The award follows a successful SM-3 Block 1B intercept test May 15 that the MDA said would inform a production decision on the sea-based interceptor, a more advanced version of the Raytheon-built SM-3 Block 1A currently operational aboard U.S. Navy ships. The modification brings the total value of the contract to $179.4 million, the Pentagon said.
Full-scale production of the SM-3 Block 1B, featuring a two-color seeker and a throttleable divert and attitude control system — these components track and propel the interceptor’s kinetic kill vehicle to its target, respectively — had been delayed by problems in developmental testing. The MDA was criticized for moving the system into production prematurely following a September 2011 test failure.
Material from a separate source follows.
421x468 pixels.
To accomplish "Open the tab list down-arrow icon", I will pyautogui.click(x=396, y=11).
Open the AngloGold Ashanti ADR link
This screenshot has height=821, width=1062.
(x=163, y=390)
The May 15 test, in which the SM-3 Block 1B destroyed a separating short-range ballistic missile over the Pacific Ocean, was the third consecutive successful intercept test of the system. The U.S. Government Accountability Office had recommended deferring full-scale production pending three straight successful intercept tests.
The target date for completing work under the contract modification is Sept. 30, 2016, the Pentagon said.